[Rows showing where targets appear]

────────────────────────────────────────

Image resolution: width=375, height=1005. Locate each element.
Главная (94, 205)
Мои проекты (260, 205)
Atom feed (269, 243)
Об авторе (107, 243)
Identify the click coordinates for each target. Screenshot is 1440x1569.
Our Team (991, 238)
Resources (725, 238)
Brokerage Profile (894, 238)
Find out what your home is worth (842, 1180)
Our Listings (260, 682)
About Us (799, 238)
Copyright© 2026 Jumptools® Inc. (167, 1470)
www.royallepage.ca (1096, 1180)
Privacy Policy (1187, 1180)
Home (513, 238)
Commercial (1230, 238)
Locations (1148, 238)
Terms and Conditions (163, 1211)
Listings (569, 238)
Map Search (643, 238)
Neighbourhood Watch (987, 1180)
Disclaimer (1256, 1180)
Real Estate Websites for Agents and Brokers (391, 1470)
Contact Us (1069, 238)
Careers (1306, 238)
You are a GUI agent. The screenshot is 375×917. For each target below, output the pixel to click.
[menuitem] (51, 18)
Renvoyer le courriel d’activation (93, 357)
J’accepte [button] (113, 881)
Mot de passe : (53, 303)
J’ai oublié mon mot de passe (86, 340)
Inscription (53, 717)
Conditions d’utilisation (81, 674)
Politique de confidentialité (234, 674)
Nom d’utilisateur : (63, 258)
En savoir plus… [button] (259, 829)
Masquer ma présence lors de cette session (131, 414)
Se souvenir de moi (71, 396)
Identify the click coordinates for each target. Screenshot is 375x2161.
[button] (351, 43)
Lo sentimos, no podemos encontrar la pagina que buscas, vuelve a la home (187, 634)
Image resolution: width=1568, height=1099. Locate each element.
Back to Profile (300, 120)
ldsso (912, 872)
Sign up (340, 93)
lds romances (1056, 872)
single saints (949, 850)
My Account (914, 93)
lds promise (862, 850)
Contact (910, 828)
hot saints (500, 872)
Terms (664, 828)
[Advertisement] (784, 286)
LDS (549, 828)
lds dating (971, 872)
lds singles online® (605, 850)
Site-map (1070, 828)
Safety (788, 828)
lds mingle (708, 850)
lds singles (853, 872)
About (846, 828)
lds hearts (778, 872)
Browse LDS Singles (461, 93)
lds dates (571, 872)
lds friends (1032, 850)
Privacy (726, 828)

────────────────────────────────────────

§ Task brief: Rewrite every line of the material above as a numbered list, omitting any blank lines.

§ Task answer:
1. Image resolution: width=375, height=1005. Locate each element.
2. Главная (94, 205)
3. Мои проекты (260, 205)
4. Atom feed (269, 243)
5. Об авторе (107, 243)
6. Identify the click coordinates for each target. Screenshot is 1440x1569.
7. Our Team (991, 238)
8. Resources (725, 238)
9. Brokerage Profile (894, 238)
10. Find out what your home is worth (842, 1180)
11. Our Listings (260, 682)
12. About Us (799, 238)
13. Copyright© 2026 Jumptools® Inc. (167, 1470)
14. www.royallepage.ca (1096, 1180)
15. Privacy Policy (1187, 1180)
16. Home (513, 238)
17. Commercial (1230, 238)
18. Locations (1148, 238)
19. Terms and Conditions (163, 1211)
20. Listings (569, 238)
21. Map Search (643, 238)
22. Neighbourhood Watch (987, 1180)
23. Disclaimer (1256, 1180)
24. Real Estate Websites for Agents and Brokers (391, 1470)
25. Contact Us (1069, 238)
26. Careers (1306, 238)
27. You are a GUI agent. The screenshot is 375×917. For each target below, output the pixel to click.
28. [menuitem] (51, 18)
29. Renvoyer le courriel d’activation (93, 357)
30. J’accepte [button] (113, 881)
31. Mot de passe : (53, 303)
32. J’ai oublié mon mot de passe (86, 340)
33. Inscription (53, 717)
34. Conditions d’utilisation (81, 674)
35. Politique de confidentialité (234, 674)
36. Nom d’utilisateur : (63, 258)
37. En savoir plus… [button] (259, 829)
38. Masquer ma présence lors de cette session (131, 414)
39. Se souvenir de moi (71, 396)
40. Identify the click coordinates for each target. Screenshot is 375x2161.
41. [button] (351, 43)
42. Lo sentimos, no podemos encontrar la pagina que buscas, vuelve a la home (187, 634)
43. Image resolution: width=1568, height=1099. Locate each element.
44. Back to Profile (300, 120)
45. ldsso (912, 872)
46. Sign up (340, 93)
47. lds romances (1056, 872)
48. single saints (949, 850)
49. My Account (914, 93)
50. lds promise (862, 850)
51. Contact (910, 828)
52. hot saints (500, 872)
53. Terms (664, 828)
54. [Advertisement] (784, 286)
55. LDS (549, 828)
56. lds dating (971, 872)
57. lds singles online® (605, 850)
58. Site-map (1070, 828)
59. Safety (788, 828)
60. lds mingle (708, 850)
61. lds singles (853, 872)
62. About (846, 828)
63. lds hearts (778, 872)
64. Browse LDS Singles (461, 93)
65. lds dates (571, 872)
66. lds friends (1032, 850)
67. Privacy (726, 828)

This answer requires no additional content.